Dame Vivienne Westwood broke into some energetic dance moves in a swipe at Theresa May as she joined anti-fracking protesters in Lancashire.
The fashion designer is a long-time opponent of fracking. She was joined by her son and environmental activist Joe Carre on the public highway in front of Cuadrilla’s fracking well gates on Preston New Road, near Blackpool, on Tuesday.
The company was given permission to drill for shale gas at the site last week, despite a High Court bid by protesters to block the action, and three demonstrators were given jail sentences for attempting to block a lorry convoy last month.
Wearing a flamboyant cape, the 77-year-old enthusiastically boogied along to Abba’s Dancing Queen, mocking the prime minister’s antics at the Tory Party conference earlier this month.
Westwood told the crowd: “What this is so seriously about is about freedom of speech.
“That if you try to protest against government misrule and corruption, then you are going to be arrested and put in prison.

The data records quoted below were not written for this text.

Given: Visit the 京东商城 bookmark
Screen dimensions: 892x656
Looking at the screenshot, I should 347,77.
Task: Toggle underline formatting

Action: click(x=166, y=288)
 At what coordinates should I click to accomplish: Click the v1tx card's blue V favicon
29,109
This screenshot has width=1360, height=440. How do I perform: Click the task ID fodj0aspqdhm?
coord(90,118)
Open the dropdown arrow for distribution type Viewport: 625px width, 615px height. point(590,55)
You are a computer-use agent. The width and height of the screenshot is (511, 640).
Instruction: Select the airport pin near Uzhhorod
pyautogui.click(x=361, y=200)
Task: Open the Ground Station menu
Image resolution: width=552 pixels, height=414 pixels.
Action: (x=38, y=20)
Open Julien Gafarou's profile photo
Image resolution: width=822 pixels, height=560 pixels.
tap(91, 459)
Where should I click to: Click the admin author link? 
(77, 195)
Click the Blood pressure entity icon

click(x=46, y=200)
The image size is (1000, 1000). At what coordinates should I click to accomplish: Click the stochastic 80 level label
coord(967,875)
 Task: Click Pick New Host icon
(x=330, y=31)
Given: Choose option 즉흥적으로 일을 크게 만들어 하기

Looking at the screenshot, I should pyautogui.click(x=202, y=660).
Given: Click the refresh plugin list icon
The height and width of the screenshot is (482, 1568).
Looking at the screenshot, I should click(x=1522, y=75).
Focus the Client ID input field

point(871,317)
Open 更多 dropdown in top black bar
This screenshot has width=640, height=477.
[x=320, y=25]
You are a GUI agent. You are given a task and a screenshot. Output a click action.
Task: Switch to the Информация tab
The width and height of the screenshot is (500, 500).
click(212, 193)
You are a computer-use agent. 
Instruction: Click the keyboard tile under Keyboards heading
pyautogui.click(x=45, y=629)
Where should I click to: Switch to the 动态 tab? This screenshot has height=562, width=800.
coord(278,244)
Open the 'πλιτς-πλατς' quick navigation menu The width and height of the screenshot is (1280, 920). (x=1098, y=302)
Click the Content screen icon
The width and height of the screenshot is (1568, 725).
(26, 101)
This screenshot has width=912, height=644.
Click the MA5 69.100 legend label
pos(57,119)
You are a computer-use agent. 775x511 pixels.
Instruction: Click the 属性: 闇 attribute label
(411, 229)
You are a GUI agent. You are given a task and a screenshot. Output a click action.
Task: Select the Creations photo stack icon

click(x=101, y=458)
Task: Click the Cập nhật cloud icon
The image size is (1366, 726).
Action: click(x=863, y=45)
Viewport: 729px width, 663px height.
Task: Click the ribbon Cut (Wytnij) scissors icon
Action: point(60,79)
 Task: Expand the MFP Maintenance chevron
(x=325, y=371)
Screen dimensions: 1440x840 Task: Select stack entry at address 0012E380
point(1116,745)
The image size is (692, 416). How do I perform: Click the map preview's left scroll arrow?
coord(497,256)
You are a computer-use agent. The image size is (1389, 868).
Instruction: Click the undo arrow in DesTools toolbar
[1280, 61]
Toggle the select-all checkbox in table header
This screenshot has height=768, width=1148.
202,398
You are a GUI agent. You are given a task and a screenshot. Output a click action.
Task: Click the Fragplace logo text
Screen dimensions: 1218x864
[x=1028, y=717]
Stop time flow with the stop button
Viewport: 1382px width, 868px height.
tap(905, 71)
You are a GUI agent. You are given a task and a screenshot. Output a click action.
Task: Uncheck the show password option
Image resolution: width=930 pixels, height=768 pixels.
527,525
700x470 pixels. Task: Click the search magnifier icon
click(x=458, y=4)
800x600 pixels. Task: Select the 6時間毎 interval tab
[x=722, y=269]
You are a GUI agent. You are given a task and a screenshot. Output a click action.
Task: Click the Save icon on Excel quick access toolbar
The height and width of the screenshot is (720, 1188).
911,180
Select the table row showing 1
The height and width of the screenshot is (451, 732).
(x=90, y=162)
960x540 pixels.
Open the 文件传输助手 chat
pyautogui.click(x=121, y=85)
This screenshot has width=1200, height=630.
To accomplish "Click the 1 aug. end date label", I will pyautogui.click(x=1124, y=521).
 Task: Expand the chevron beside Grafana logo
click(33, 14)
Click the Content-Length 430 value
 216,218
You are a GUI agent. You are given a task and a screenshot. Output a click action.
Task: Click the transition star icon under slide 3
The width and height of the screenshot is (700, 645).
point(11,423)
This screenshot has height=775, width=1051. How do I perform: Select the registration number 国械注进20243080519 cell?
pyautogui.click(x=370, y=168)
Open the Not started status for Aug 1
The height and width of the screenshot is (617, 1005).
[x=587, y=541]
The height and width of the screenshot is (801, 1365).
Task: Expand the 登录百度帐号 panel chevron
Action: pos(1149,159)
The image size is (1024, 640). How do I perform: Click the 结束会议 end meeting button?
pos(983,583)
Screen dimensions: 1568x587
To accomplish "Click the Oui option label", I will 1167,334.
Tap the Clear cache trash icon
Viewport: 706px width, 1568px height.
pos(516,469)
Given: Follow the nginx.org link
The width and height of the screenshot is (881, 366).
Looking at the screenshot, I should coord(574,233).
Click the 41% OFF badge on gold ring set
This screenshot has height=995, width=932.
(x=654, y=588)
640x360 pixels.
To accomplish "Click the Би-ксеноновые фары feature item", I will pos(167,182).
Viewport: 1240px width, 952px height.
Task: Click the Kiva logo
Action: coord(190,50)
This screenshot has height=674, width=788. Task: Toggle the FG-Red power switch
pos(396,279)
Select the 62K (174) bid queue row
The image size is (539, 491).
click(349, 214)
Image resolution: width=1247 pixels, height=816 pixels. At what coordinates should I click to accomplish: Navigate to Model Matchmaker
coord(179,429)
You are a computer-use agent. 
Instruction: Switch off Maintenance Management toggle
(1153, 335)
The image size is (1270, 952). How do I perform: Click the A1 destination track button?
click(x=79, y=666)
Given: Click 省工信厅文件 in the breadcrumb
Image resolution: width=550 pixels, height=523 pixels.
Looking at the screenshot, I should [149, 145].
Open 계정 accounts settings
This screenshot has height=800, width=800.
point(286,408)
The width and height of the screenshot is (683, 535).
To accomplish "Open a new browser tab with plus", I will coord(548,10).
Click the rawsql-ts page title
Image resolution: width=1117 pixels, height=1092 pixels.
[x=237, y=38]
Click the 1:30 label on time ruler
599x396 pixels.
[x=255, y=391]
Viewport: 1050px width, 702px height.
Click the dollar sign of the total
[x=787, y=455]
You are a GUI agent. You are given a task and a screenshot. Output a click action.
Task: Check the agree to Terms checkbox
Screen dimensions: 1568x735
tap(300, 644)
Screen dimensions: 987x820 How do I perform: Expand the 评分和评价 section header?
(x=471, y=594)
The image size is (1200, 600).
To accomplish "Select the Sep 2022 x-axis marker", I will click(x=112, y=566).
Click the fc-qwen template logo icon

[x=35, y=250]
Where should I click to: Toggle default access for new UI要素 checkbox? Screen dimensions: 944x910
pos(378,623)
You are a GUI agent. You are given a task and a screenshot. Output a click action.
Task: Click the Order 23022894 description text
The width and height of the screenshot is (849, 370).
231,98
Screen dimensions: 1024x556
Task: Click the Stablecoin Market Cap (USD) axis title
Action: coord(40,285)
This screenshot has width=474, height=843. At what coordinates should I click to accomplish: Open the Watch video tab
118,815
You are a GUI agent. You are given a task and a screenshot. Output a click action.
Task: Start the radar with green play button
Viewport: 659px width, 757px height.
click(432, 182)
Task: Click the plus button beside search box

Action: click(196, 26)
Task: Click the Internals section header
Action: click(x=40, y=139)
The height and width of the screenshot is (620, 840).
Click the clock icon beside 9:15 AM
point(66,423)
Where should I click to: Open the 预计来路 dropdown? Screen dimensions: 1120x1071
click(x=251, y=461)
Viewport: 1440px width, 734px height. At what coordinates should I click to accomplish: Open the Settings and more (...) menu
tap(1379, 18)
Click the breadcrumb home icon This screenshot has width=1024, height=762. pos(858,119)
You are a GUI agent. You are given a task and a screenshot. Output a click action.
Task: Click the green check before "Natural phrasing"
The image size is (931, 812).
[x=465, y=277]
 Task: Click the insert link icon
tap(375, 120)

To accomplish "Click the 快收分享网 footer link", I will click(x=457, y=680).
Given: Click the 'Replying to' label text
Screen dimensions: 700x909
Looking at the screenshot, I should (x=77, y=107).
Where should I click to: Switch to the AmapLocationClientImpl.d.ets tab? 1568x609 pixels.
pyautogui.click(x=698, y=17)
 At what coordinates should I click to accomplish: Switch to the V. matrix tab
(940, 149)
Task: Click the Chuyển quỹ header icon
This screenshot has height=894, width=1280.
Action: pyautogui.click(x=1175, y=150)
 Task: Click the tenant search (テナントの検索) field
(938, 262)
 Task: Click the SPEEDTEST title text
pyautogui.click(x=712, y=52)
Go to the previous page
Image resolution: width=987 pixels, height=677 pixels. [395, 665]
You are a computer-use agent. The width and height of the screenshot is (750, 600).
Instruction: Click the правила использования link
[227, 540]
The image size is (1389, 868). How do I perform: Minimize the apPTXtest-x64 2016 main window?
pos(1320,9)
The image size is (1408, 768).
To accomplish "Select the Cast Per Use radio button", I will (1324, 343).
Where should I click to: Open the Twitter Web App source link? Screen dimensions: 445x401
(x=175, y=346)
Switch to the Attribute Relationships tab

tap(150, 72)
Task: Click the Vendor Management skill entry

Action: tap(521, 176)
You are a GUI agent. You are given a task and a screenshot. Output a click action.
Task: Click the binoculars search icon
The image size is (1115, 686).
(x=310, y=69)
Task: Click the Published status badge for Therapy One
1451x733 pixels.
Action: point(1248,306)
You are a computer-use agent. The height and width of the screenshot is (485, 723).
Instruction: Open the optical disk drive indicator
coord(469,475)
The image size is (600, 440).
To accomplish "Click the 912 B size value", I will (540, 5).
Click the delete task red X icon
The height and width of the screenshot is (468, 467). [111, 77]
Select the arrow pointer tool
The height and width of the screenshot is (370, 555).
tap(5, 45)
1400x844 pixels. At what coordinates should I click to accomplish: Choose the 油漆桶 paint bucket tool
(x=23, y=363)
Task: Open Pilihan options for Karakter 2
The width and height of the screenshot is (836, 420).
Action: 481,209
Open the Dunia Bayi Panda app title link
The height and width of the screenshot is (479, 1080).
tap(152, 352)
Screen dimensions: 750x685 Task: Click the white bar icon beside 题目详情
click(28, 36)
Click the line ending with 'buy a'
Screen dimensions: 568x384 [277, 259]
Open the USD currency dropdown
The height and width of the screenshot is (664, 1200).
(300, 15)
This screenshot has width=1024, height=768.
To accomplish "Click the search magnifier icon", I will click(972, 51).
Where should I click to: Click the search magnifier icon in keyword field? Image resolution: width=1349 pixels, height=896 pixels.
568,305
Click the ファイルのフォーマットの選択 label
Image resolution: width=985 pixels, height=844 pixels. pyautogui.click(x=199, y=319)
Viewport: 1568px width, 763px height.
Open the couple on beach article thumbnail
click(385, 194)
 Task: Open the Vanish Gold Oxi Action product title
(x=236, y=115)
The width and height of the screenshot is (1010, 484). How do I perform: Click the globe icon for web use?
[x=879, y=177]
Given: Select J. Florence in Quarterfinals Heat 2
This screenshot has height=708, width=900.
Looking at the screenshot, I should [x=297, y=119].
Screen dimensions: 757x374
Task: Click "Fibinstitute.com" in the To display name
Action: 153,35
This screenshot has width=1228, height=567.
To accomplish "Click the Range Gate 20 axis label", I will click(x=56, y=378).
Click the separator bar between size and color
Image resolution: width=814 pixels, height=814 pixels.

“The laws are here to protect the government, not to protect people and this is what we are fighting – that the government can just do what they want, make whatever laws they want, tell their friends they can do what they want.”
Cuadrilla began hydraulic fracturing on Monday. It is the first time fracking has taken place in the UK since 2011, when it was halted after it caused two small earthquakes in Lancashire.
Westwood added: “I’m here guys because I’m going to save the world from climate change.
“I’ve got a plan and I’m the only person who’s got a real strategy of something easy to do.”
She said she had designed a set of playing cards which set out a strategy to stop climate change and one of them, the three of diamonds, represented fracking and showed three snakes’ heads.
Dame Vivienne said: “Snakes are about poison and all the crap that happens every hour of the day, of the week.
“This is what it is all about, all the confusion and the poison that we get from fracking.
“This is what we’ve got to stop because we have got to save the world.”
She met protesters who have been demonstrating outside the site, some for the last 18 months, and praised their work.
She said: “I think it’s just amazing. I think it’s absolutely heroic and wonderful.
“If I can speak on behalf of the world, I thank them for everything they’ve done and every minute of their life that they are doing their heroic protest.”
Cuadrilla plans to continue fracking at the site for three months to test the flow rate of the gas produced.
The work had been due to start on Saturday but was delayed by the effects of Storm Callum.
Fracking is controversial, as campaigners say it is dangerous and causes risks to public health and potentially contaminates water.
Westwood came to Lancashire in 2015 when Lancashire County Council voted against the process which was later overturned.
She has previously accused the government of failing to properly inform the public on the fracking debate.